Work task –
Search the entries below for the word "will" and copy each line that has it.

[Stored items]
....

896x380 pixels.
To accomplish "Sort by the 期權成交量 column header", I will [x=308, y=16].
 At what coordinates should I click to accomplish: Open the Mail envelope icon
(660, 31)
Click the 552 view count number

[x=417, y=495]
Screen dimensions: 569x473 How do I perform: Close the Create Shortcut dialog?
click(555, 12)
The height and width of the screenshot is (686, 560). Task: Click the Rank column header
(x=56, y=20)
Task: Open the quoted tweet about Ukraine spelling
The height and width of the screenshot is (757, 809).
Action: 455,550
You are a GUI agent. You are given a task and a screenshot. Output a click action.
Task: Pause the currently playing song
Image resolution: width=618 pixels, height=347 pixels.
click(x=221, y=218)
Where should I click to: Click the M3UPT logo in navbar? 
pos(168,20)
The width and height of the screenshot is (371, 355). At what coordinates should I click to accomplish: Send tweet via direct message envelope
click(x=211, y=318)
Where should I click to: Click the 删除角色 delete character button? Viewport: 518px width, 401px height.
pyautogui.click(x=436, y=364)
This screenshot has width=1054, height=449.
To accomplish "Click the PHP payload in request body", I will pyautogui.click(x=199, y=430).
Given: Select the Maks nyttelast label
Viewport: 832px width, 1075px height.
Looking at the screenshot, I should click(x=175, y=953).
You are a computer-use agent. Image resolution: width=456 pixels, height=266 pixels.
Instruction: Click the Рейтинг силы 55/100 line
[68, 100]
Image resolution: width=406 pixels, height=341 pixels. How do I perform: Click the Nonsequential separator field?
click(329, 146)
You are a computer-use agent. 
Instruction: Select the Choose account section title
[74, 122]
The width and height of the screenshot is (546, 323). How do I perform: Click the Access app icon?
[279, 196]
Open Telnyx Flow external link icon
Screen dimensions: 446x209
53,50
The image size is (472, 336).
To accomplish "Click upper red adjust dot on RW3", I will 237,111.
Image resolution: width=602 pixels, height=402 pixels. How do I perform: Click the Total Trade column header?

....

Response –
To accomplish "Sort by the 期權成交量 column header", I will [x=308, y=16].
To accomplish "Click the PHP payload in request body", I will pyautogui.click(x=199, y=430).
To accomplish "Click upper red adjust dot on RW3", I will 237,111.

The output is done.